It is a basic tenet of intellectual property law that you cannot copyright your name. (See Kitchens of Sara Lee, Inc. v.
Nifty Foods Corp., 266 F.2d 541, 544 (2d Cir. 1959).) Take
the case of plaintiff Bob Craft, who legally changed his
name to “Jack Ass” to promote awareness about the dangers of drinking and driving, helped by a cartoon character
he created called Andi Ass and by slogans like “Be a smart
ass, not a dumb ass.” Some years later Mr. Ass (no, we
really didn’t have any choice) then filed a $10 million copyright infringement claim against Viacom International for
the use of his name in association with the MTV reality
series Jackass. The copyright claim was dismissed after Mr.

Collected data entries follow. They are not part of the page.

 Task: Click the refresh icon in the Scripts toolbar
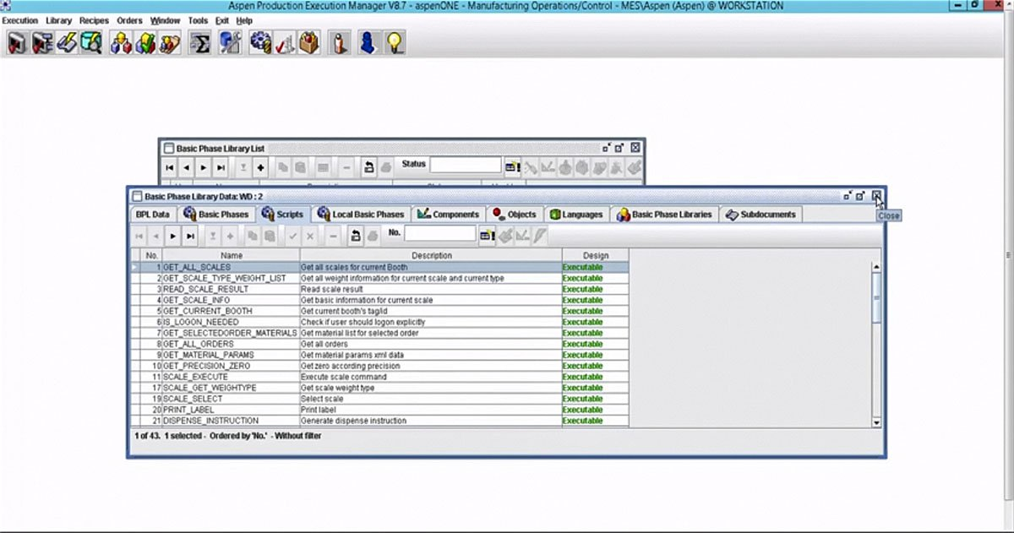coord(357,236)
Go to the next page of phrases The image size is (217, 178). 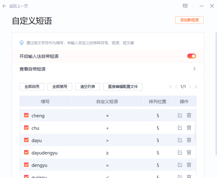pos(190,87)
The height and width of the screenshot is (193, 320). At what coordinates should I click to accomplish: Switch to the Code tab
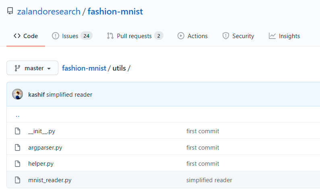[x=26, y=36]
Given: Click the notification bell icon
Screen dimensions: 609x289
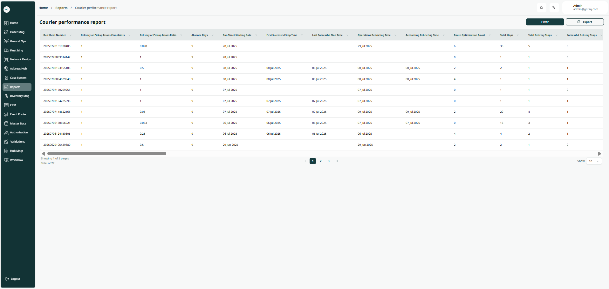Looking at the screenshot, I should click(541, 8).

Ass failed to demonstrate that he had any copyrightable
interest in his name, much less in the use of the word jackass (Ass v. Viacom Int’l, Inc., No. 03-11 (D. Mont. order
issued July 7, 2003)), giving wisdom to the old adage
(okay, the new adage) that calling yourself “Jack Ass” and
being a jackass are not necessarily mutually exclusive.
That same year in an unrelated case, an Illinois criminal
defendant accused of selling marijuana and possessing a
gun claimed that the court had no authority over him in
court proceedings without first paying him compensation
for the use of his name (U.S. v.[Nameless], 328 F.3d 953, 954
(7th Cir. 2003)). In particular, the defendant—who shall
remain nameless in this article—said he belonged to a religious sect that deems its members’ names to be copyrighted.

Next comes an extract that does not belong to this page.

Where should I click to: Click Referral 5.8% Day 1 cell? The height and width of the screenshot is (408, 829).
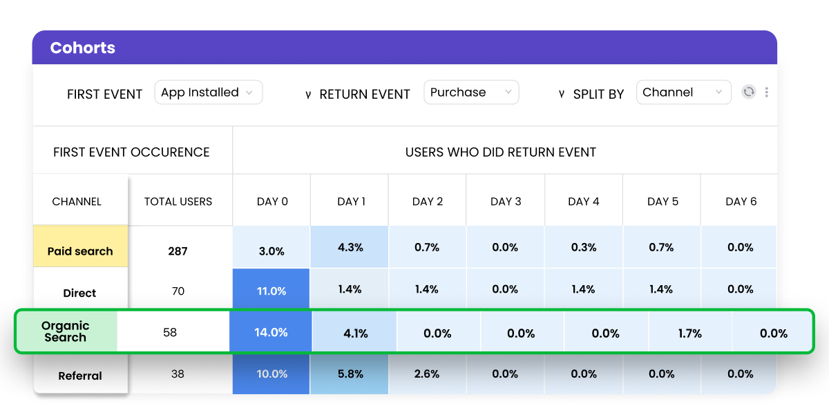350,374
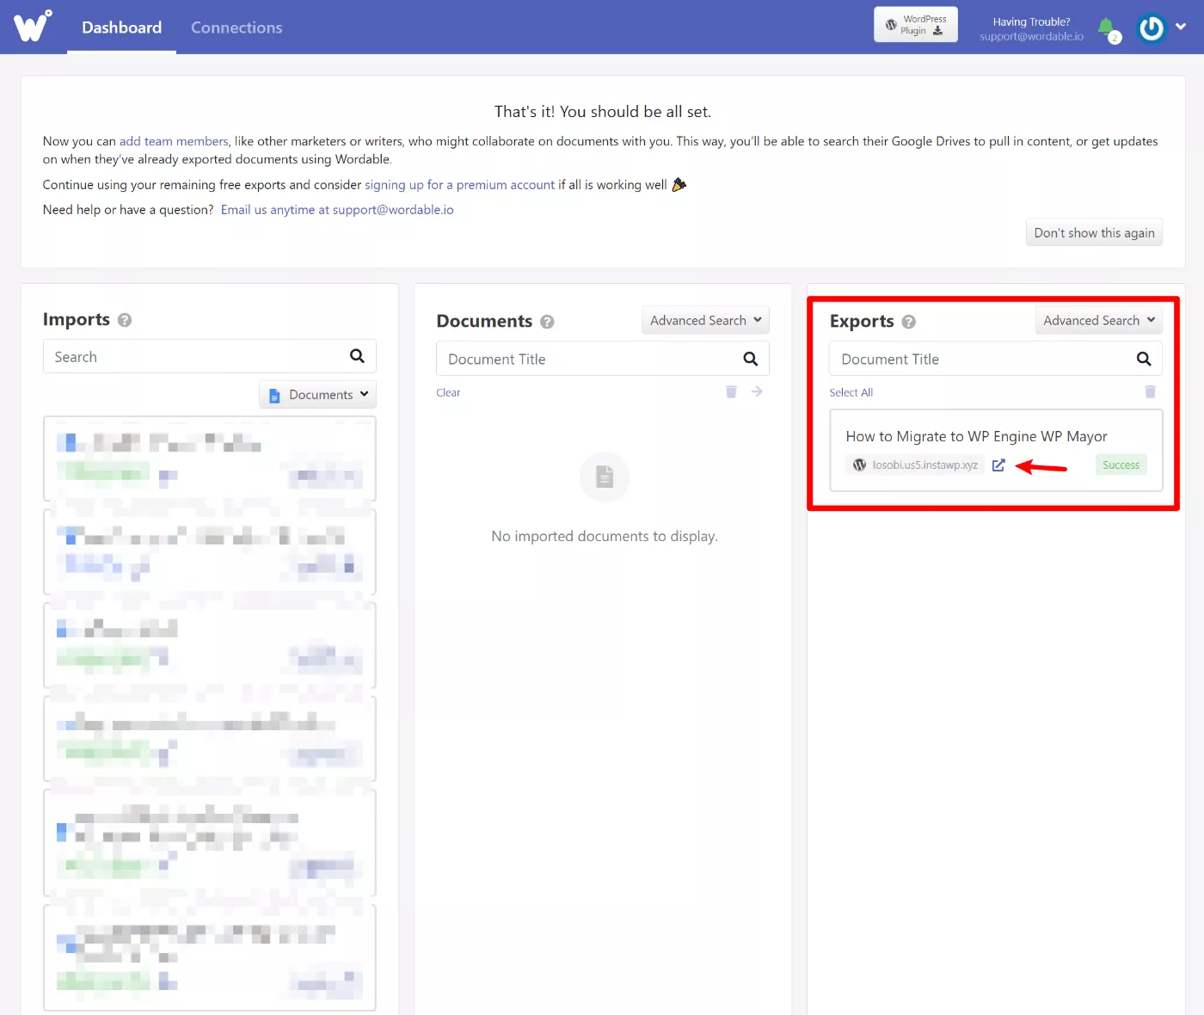Image resolution: width=1204 pixels, height=1015 pixels.
Task: Click the trash icon in Exports panel
Action: pos(1150,391)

In keeping with his beliefs, he professed in open court, “You
do not have my authorization for using my copyrighted
name in this courtroom without compensating me. … I am
here to do business. If you want to do business, let’s do
business, or let’s call it off and go home.” (328 F.3d at 958.)
After the defendant was convicted, he proceeded to use
his mailing privileges in prison to send the judge, prosecutor, staff in the clerk’s office, and several potential witnesses copies of a “contract and security agreement”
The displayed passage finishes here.